ベストセラー『バッタを倒しにアフリカへ』7年ぶりの続編で明らかにされた研究方法の謎と人気学者の苦悶
■赤裸々に綴られる苦労話
そんな前野氏だが、本書で綴られている苦労話はなかなか壮絶だ。前作が大ヒットしたことで「バッタ博士」としてキャラクターが立ってしまい、様々なメディアにも登場するようになった前野氏。だが、名前が売れてしまったことでバッタの大発生のたびにメディアによって引っ張り出されるようになり、発言の意図は伝わらず、やっかみや無根拠な中傷に苦しめられることに……。そしてそこに「コロナ禍で研究のための移動が制限される」というダブルパンチが加わる中、前野氏は「この状況をひっくり返して自分をナメている人間たちを見返すためには、権威ある科学雑誌に論文が掲載されるしかない」と意地になる。この辺りの精神的葛藤の生々しさは、ぜひ本書を読んで確かめていただきたい。
前野氏が研究者として13年間積み上げてきたフィールドワークや実験の詳細を中心にまとめられている。しかしそんな本書でも異彩を放つのが、前野氏のドライバー兼アシスタントとして研究を手助けしてくれる相棒、ティジャニである。抜群のドライビングテクニックを持ちながら、第二婦人と喧嘩して家庭がめちゃくちゃになるなど、妙に人間臭いところがあるティジャニ。前作でも独特のエピソードを連発して存在感を示していた彼が、本書ではとうとう「ティジャニ関連エピソードだけで一章が埋まる」というボリュームで帰ってくる。
本書ではまずティジャニの出生の秘密が明らかになり、なぜ車の運転から食材の調達、もろもろの機材の整備までなんでも器用にこなせるのか、という理由が明かされる。さらに前野氏が資金を提供してのタクシープロジェクトの顛末など、「アフリカらしい」としか言いようのないエピソードが山盛りだ。
特に強烈なのが、ティジャニが家を建てるくだりである。ハンドメイドで豪邸を建設することを決意したティジャニだが、その建設方法は「ちょっとづつ建材を用意し、部分的に建物を完成させていく」というディアゴスティーニ方式だった。今日はドア、明日は壁、といった具合にちょっとづつ完成していくティジャニの家。そんな建設方法で家が建つんだ……というのも驚きだが、本書に収録されいてる「ティジャニの家」の写真を見て二度驚いた。なんというか、けっこうちゃんと豪邸なのである。これを自作するとは、ティジャニ、すごすぎる……。話が横道に逸れるのを承知で、前野氏が一章を割きたくなってしまったのも納得。

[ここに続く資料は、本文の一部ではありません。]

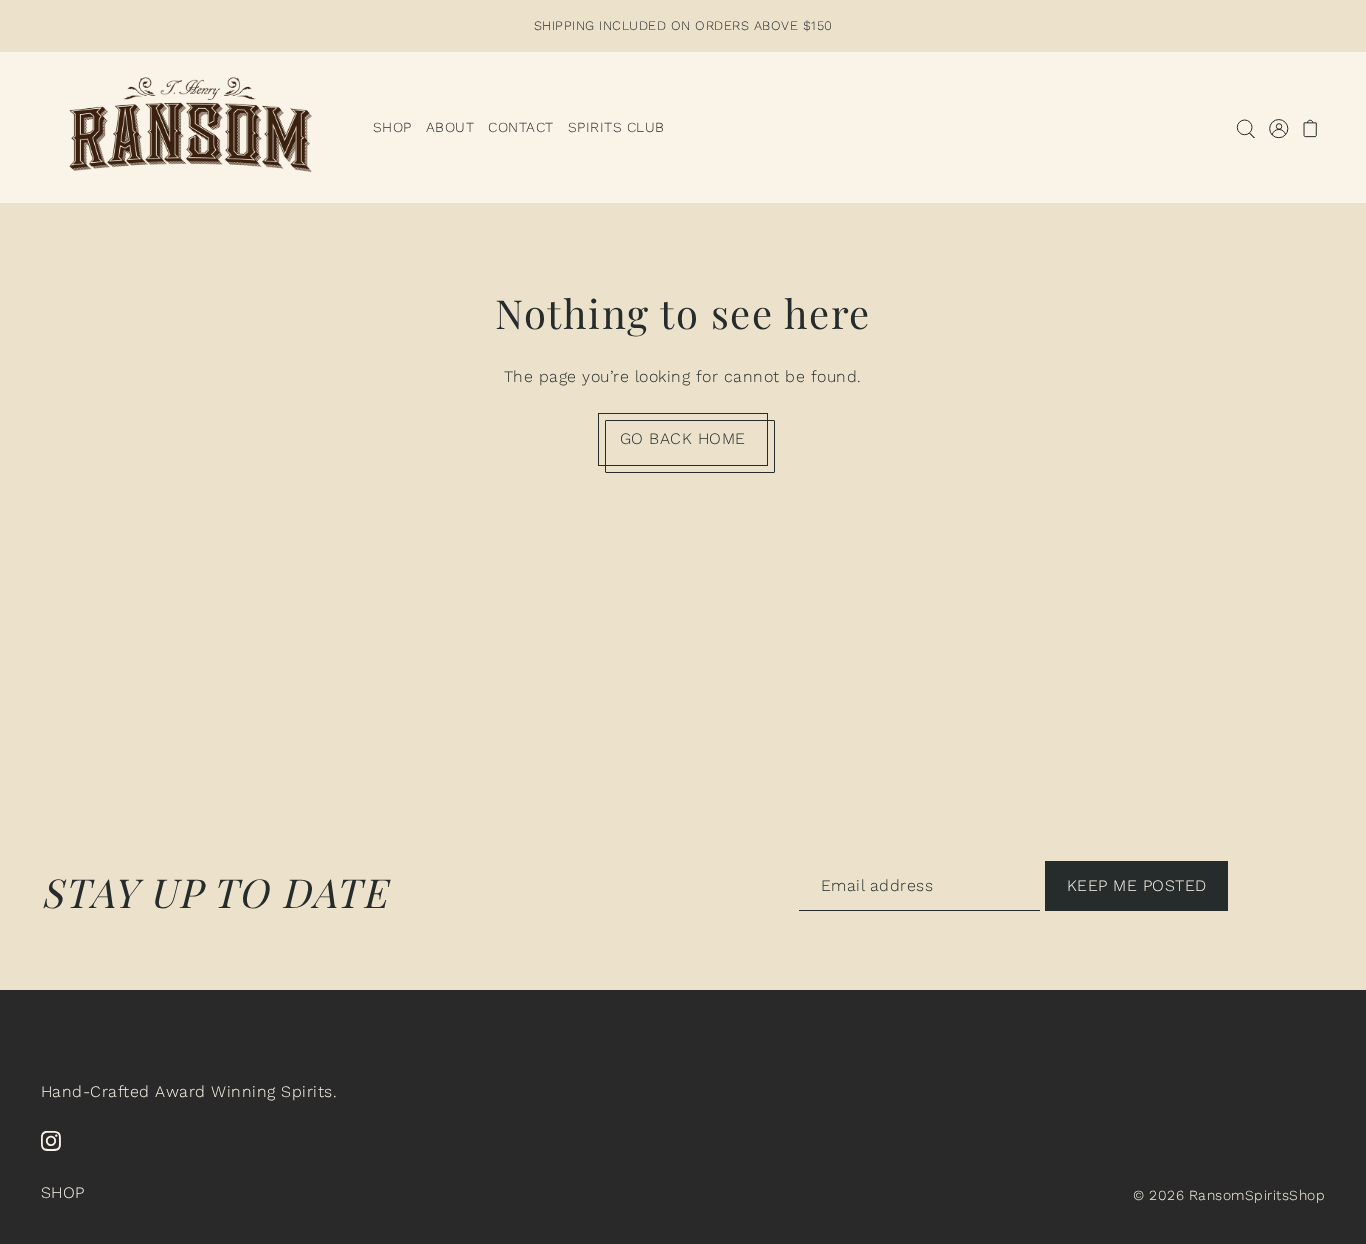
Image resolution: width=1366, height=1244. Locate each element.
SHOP (63, 1192)
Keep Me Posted (1137, 884)
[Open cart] (1311, 127)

「ティジャニの家」の写真は、ぜひ本書でご確認いただきたい。
このように豪快に脇道へ逸れるところも多い本書だが、ティジャニや各国の研究者・スタッフとの友情、学業で目標を達成したことへの嬉しさと誇らしさ、そしてバッタへの愛について素直な感情が書かれた書籍であり、読後感はとても爽やか。好きなことをやり続けて成果を出した人の話は、通常ならば羨ましかったりやっかみたくなったりもするが、「バッタに貪り食われたい」と書く前野氏の成功例はぶっ飛び過ぎていて「確かにこの勢いで突き進んだら、うまくいかないものもうまくいくようになるかもしれない」という説得力と爽快さがある。バッタの生態に関する好奇心も満たしつつ、夢を叶えんとする男の苦闘の様子も生々しく感じられる一冊である。